Source records
┌────────
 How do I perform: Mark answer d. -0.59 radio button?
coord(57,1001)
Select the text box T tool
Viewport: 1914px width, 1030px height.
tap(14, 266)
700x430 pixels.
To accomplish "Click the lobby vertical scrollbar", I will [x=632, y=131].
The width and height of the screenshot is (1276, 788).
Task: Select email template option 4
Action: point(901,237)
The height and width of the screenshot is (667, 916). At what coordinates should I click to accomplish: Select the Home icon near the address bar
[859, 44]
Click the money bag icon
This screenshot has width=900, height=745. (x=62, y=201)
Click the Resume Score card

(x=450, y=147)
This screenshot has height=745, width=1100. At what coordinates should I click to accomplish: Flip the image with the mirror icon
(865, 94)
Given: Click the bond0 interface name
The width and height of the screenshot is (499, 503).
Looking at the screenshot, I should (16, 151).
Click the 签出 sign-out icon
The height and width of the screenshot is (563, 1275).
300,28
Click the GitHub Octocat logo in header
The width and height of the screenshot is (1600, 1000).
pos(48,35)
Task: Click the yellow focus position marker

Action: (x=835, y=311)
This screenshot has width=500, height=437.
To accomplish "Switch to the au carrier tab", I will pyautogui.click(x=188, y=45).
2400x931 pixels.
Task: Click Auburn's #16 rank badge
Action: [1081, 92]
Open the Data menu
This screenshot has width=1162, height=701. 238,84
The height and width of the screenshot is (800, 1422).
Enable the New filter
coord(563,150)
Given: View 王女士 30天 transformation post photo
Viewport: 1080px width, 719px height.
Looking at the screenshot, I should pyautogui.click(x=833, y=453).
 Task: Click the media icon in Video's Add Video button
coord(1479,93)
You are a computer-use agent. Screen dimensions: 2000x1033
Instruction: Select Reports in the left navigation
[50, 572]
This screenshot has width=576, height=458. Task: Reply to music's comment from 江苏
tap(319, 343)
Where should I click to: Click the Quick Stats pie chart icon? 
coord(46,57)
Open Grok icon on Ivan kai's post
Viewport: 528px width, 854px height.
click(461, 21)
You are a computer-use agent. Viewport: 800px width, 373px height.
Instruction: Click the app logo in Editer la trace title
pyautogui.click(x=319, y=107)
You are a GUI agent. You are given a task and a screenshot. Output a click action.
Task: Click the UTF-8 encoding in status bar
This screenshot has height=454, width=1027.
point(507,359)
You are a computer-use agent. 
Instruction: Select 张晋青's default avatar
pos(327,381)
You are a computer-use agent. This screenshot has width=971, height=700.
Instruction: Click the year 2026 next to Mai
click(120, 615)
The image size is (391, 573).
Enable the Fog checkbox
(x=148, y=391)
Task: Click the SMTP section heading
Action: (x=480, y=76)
└────────
* **What is needed**
From the records above, quote only the lines running from the line with "You are a computer-use agent. Screen" to the line with "You are a GUI", both lines included.

* **Solution for this exercise**
You are a computer-use agent. Screen dimensions: 2000x1033
Instruction: Select Reports in the left navigation
[50, 572]
This screenshot has width=576, height=458. Task: Reply to music's comment from 江苏
tap(319, 343)
Where should I click to: Click the Quick Stats pie chart icon? 
coord(46,57)
Open Grok icon on Ivan kai's post
Viewport: 528px width, 854px height.
click(461, 21)
You are a computer-use agent. Viewport: 800px width, 373px height.
Instruction: Click the app logo in Editer la trace title
pyautogui.click(x=319, y=107)
You are a GUI agent. You are given a task and a screenshot. Output a click action.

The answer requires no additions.